Doing one of my first times of creating a script to do an automatic recovery and ran into an issue. I think I have a solution but want to run it past some people smarter than me at this. Issue is in a service that runs a printspooler for one of our applications it has a tendency to get hung up and stop processing jobs. I have a performance counter that detects the number of jobs in the que and sends a critical alert if the number gets too high. What I was attempting to do was to watch this and then when the issue occurs to run a script that will restart the service an that will get printing going again. When I tried this out of the box what happened was the service kept just restarting every few seconds. I suspect that what was happening was that it kept seeing the service as in a critical state as the jobs had not yet cleared the que so it kept just rerunning the script. My first thought was to put in a delay at the end of 2 minutes so that the script would not exit until that happened which would give it time to process some print jobs and set the counter back to a good condition. What I need to know is does this sound like it would work or would it just keep running multiple instances of the script which would also keep jobs from processing. I just loaded up squaredup’s powershell management which should make this script way simpler than the vb script I found online.
Diagnostics and recoveries are triggered by health state *changes*, so if the service stops and the monitor changes to a critical state, the recovery will fire once and then not fire again until that monitor once more transitions from healthy/warning to critical.
Typically loops occur when you enable the option to forcibly reset the monitor after the recovery has run (you should almost never do this).
If the service kept restarting I suspect either the monitor was flapping (causing the recovery to run again) or something else is also attempting to manage the service state and triggering restarts (the Service automatic recovery options in windows and SCOM recoveries do not play well together).
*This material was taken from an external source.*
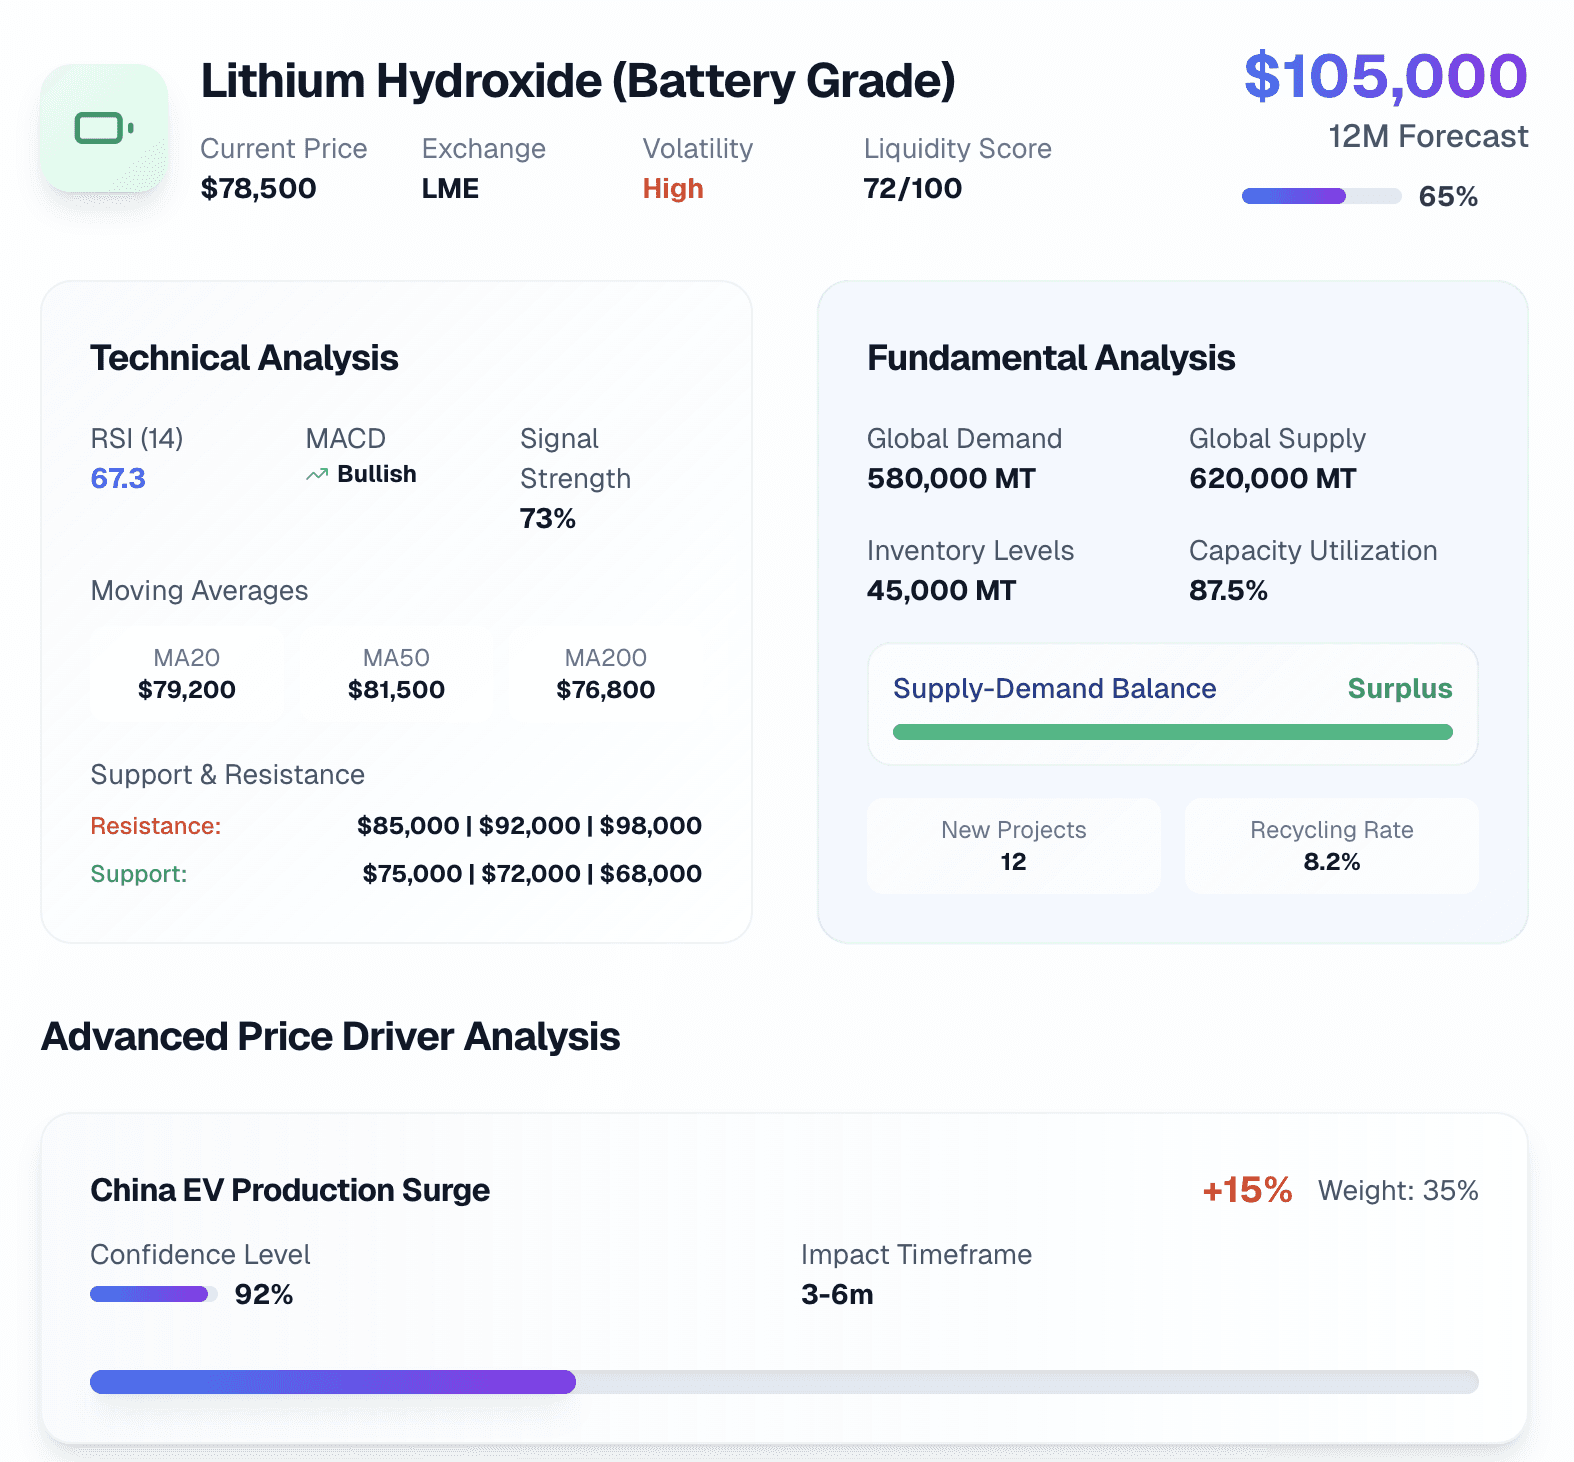Click the $105,000 forecast price
The width and height of the screenshot is (1574, 1462).
point(1385,76)
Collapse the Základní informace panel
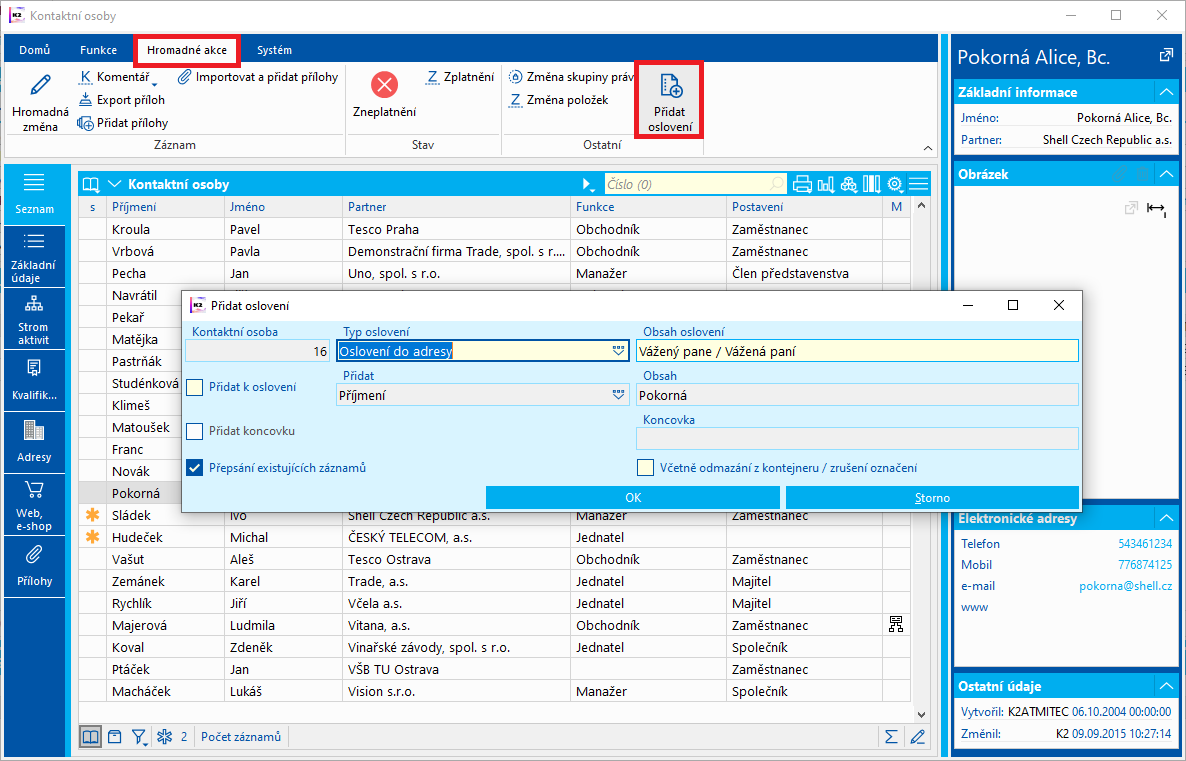 (x=1165, y=92)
If you check the State Change events tab for that monitor in SCOM, you can see the recovery execution history and you’ll be able to work out if either of the above is causing the issue.
Have you selected the checkbox to recalculate the monitor after running the recovery script?
How often do you check the status of the performance counter? If you reset the monitor after running the recovery script it should have enought time to clear the print queue if you dont check it to often.
We had a similiar problem with a recovery task. Where we only wanted the recovery to try one time and if it did not work it would not try again for a while. So we added a function in the recovery script that wrote a timestamp to a registry key. And when the recovery script ran we checked if the script has run the last 4 hours if not the script ran. Otherwise it just exited so that the alert would stay open for manual interaction.
What I am running here is a performance counter that is watching the object EpicPrintService and the Counter is Jobs On Queue. It is set to a 15 minute interval. This is set to alert if more than 10 jobs are detected.
I do not think I had the Recalculate monitor state after recovery finishes checked so that may be worth a try. It could have been something in the vb script I found online since I do not speak VB very well just enough to modify an existing script to do what I want sometimes. We did add in the powershell mp this past week and plan to try using it instead.
This is my first attempt to do a recovery harder than just starting a stopped service so I appreciate the suggestions. My plan is to start trying to get this working again after Ignite
Remediation is possible.
This path we have taken to implement remediation is to incorporate the use of Orchestrator. Doing so allows logic to be introduced which prevents a loop from occurring. Right now, we have remediation working on a few scenarios. One is the starting of a stopped service. The scenario goes is like this, if the service goes critical (stops) the critical alert is triggered. Once triggered, a call to Orchestrator is initiated. This call passes variables that contain the necessary parameters for the runbook. The runbook verifies the services is down and attempts to restart the service. Once restarted, verification process ensures that the service is running. This in turn causes the SCOM critical alert to clear. If for some reason the service will not restart the runbook stops after three attempts. Remediation can be done, just takes a lot of testing to rule out all scenarios. This process results in three text messages being sent, one to indicate the service is down. The second notification indicates that the service was or was not restarted successfully by Orchestrator. Finally the third notification will indicate that the critical alert in SCOM has cleared.